Data records:
"""

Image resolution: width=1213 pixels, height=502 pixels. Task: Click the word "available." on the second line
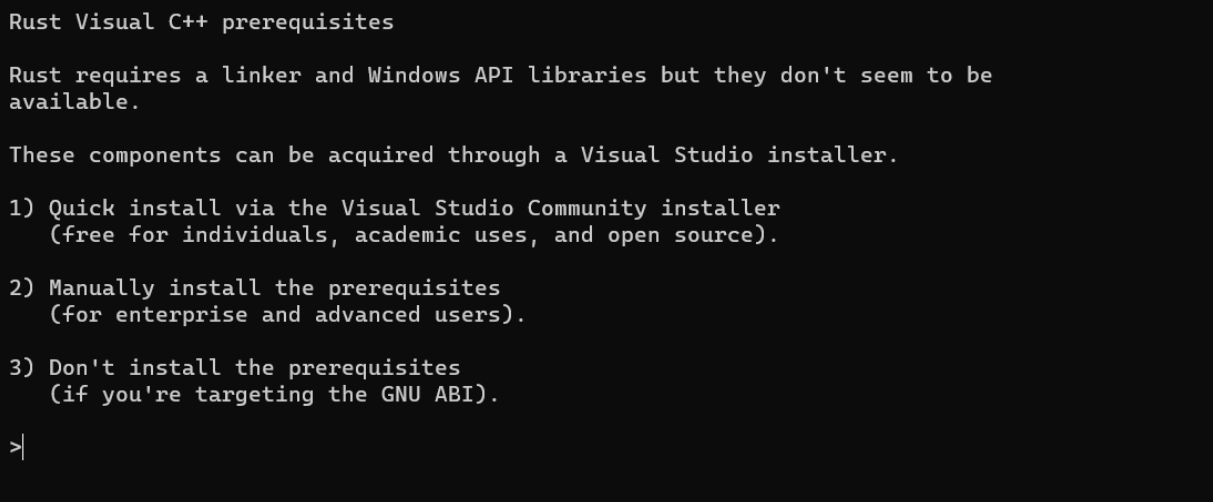75,102
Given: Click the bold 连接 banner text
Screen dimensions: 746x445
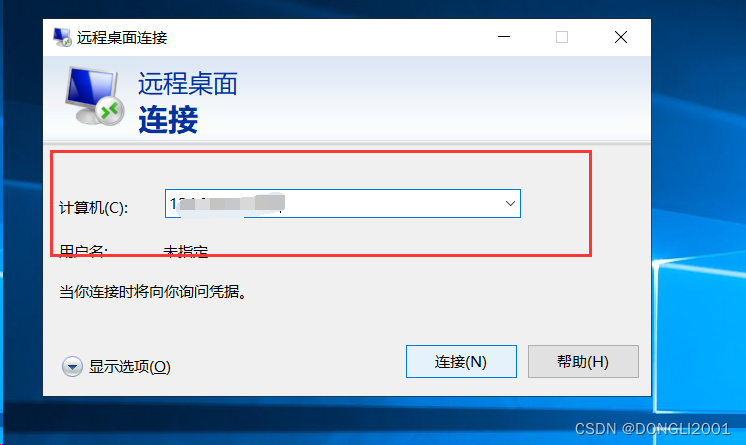Looking at the screenshot, I should tap(168, 119).
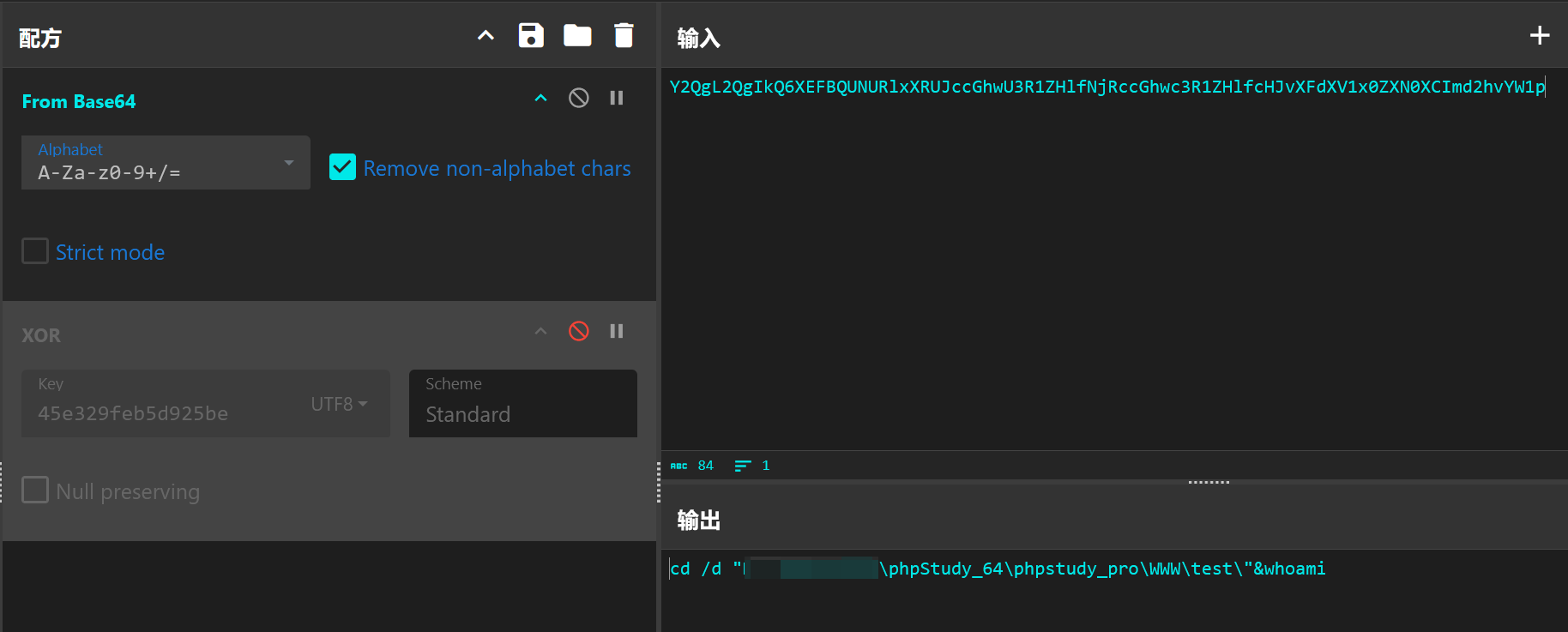Collapse the From Base64 operation
The height and width of the screenshot is (632, 1568).
tap(540, 98)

"""

What you will do: Because the pictures are not wanted, retype every record exactly without them.

Exercise output:
Image resolution: width=1213 pixels, height=502 pixels. Task: Click the word "available." on the second line
75,102
Given: Click the bold 连接 banner text
Screen dimensions: 746x445
Looking at the screenshot, I should tap(168, 119).
Collapse the From Base64 operation
The height and width of the screenshot is (632, 1568).
tap(540, 98)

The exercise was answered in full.